When it came time for What He’s Poised To Do, I knew I needed a figurative image, probably a painting, that was mysterious and furtive and exciting and maybe a little shameful. I looked around at lots of images, and finally decided that I already had the answer—a painting by a woman I know named Alyssa Monks.

As it turns out, the narrative of the painting is even more similar to the plot of the title story, in which a man on a business trip reassesses his marriage, partly through an affair with a young woman who works at the hotel. She—Alyssa, the painter, not the young woman in the story—agreed to let me use her painting for the cover, and the designers at Harper did great things with it in terms of wrapping it around from front cover to back cover, cropping, finding ways to fit title and blurb, and so forth.

Ben Greenman, author

It’s been awhile since I painted “Bed,” but I remember at that time I was interested in creating something of a “false narrative” or the effect of creating a misunderstanding that something was happening when it wasn’t. I simply put two friends in “costume” and had them awkwardly move around a bedroom and watched as their awkwardness created a story.

I liked this kind of movable, unintentional narrative. It had many possibilities. I prefer it to a more didactic approach. I enjoy the eagerness with which people interpret the story in this painting, usually different each time.

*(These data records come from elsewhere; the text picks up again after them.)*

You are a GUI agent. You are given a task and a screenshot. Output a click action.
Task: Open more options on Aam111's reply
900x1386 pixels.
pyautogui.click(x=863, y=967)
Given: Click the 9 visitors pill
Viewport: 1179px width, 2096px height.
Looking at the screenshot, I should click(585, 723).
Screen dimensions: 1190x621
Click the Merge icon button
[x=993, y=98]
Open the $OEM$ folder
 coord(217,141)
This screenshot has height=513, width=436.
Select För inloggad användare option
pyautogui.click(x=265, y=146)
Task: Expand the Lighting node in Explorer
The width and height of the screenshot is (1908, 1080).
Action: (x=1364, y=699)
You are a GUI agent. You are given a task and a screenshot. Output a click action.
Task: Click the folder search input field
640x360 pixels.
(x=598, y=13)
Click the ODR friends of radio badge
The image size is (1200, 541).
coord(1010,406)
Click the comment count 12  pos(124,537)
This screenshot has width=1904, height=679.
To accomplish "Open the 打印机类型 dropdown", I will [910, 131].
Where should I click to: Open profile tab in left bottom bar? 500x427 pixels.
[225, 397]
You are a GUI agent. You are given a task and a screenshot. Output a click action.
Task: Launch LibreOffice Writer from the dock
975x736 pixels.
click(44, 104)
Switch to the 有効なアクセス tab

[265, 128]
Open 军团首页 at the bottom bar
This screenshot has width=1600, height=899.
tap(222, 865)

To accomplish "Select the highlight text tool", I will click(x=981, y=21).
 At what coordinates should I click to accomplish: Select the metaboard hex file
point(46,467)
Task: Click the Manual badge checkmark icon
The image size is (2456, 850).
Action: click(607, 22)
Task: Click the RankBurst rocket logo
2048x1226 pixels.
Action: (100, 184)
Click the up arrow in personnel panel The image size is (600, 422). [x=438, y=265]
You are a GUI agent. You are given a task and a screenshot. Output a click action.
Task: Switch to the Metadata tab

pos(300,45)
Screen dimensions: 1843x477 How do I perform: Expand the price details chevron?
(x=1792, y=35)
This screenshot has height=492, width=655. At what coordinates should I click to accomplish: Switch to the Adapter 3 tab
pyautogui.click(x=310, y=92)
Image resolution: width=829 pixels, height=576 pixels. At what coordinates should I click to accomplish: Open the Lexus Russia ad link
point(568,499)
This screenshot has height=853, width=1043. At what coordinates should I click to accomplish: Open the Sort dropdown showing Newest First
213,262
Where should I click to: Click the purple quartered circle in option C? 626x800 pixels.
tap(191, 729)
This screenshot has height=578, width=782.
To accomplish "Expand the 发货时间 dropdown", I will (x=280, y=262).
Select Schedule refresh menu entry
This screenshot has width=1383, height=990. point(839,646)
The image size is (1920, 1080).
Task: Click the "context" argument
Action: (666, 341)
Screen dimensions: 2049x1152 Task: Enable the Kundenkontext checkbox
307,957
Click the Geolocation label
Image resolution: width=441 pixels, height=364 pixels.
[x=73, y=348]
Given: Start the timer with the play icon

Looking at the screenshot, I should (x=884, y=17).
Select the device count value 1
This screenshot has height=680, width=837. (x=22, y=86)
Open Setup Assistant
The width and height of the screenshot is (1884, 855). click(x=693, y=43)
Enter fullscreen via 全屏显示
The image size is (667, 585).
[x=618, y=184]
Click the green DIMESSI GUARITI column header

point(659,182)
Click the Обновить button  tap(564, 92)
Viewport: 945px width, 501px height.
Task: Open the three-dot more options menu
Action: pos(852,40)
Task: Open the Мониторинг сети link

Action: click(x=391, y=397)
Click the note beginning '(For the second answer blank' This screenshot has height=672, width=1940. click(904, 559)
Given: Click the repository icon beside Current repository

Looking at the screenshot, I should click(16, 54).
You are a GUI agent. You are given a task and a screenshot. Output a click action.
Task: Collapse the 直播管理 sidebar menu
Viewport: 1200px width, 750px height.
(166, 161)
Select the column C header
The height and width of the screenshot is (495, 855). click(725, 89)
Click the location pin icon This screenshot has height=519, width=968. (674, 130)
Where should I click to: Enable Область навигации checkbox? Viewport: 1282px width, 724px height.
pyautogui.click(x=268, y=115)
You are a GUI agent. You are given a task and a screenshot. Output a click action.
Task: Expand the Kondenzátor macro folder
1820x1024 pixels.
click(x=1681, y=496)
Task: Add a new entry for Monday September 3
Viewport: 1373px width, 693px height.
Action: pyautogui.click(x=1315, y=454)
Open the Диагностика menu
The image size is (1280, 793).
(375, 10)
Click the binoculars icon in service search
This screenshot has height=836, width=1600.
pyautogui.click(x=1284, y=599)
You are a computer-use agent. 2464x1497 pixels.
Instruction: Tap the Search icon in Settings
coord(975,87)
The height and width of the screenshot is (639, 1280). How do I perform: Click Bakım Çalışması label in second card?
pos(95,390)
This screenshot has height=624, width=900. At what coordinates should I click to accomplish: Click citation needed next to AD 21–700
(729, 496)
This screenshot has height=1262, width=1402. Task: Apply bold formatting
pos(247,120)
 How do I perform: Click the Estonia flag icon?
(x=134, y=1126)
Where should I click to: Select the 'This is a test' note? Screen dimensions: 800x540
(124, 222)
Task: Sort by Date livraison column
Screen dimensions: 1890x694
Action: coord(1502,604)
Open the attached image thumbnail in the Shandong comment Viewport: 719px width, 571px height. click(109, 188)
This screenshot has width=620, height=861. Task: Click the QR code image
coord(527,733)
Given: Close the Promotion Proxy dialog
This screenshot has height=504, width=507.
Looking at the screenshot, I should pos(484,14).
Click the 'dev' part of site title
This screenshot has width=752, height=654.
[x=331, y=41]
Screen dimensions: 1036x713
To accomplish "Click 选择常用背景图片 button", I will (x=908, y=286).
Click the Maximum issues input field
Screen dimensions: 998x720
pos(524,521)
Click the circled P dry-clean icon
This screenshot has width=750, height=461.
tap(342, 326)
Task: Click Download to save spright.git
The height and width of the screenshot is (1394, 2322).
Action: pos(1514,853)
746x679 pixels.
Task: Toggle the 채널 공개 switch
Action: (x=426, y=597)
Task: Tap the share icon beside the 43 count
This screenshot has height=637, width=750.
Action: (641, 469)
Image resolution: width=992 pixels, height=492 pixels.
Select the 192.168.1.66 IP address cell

I am honored the Ben asked to have the image as his cover for this book.

Alyssa Monks, artist

4 comments

  1. That painting reminds me to Edward Hopper, its maybe the feeling of loneliness, and the history that happen in the ” snapshot” what make me thing on he. By the other way its interesting to see the story of the artist, how se made that piece. Without a big explanation, just showing that she put to friends in costume and began to experiment.